Caleb boated to the forbidden spot, alone and in the dark, on the borrowed rigid inflatable. His boss, the owner of the Maui dive shop, would never have approved if he’d known Caleb was taking it to surf Molokai. The island had a hard-core reputation against outsiders. More than once Caleb had heard that visitors to the island were greeted with, “What’s your name? Where you from? When you leavin?” And that was before the government had turned the leper colony on the island into the largest lycan reservation in the country.

Caleb figured if it was only him, and not a whole crowd, perhaps they would let him surf in peace. After all, he was arriving at the crack of dawn. He didn’t know a whole lot about lycans—let alone the infection that had created them—except that they weren’t really werewolves, more like wolf people. Caleb thought they slept in the daytime, so what they didn’t know wouldn’t hurt them. The whole reason the government had taken over the island was to separate them from the human population, since a bite or even a scratch from a lycan usually resulted in another one. Worst-case scenario, if he saw unfriendly red eyes on the beach, he could paddle back to the inflatable and hightail it away from the island.

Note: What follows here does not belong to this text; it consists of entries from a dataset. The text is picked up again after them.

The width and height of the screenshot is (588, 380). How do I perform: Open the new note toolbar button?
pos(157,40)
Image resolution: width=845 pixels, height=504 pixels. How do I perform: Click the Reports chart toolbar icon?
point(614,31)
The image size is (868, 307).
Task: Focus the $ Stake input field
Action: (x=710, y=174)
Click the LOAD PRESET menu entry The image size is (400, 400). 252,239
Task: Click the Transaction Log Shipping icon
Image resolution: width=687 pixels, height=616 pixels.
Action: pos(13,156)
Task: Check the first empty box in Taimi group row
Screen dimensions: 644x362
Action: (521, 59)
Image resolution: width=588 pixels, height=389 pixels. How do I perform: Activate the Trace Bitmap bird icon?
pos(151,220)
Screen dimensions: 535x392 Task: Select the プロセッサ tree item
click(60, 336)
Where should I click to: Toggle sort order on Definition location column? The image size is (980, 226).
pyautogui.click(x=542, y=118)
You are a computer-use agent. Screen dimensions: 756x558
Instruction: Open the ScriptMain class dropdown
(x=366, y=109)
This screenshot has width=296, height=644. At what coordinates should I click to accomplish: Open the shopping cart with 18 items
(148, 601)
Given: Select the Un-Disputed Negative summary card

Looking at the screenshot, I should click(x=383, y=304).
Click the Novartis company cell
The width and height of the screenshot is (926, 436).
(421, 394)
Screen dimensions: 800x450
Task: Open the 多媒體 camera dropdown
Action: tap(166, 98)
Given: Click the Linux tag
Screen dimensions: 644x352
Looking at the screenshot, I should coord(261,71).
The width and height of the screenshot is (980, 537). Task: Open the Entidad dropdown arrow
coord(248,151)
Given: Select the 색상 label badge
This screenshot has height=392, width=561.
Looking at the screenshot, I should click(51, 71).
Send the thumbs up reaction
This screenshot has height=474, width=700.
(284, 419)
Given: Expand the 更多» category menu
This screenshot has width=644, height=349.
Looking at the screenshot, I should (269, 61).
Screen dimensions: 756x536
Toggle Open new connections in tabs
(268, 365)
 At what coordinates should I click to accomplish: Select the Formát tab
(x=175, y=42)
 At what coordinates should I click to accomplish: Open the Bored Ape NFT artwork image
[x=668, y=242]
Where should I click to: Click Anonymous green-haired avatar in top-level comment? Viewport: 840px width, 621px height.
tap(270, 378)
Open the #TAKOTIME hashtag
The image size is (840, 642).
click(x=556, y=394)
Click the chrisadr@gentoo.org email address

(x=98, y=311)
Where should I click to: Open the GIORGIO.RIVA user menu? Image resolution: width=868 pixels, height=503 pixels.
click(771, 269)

Edging into the cove that was now part of the Molokai Isolation Camp, Caleb peered into the waning darkness. He couldn’t see the wave yet, but he could hear it—boy could he hear it—sounding like a whip or a thunderbolt. The weather report had called for double overhead surf. With the incoming tide push and the rising south swell, Caleb thought it might turn out to be the best day he’d ever had, especially since he’d be scoring the waves by himself, with not a single local to cut him off or yell at him to get out of the water, as was frequently the case on Maui.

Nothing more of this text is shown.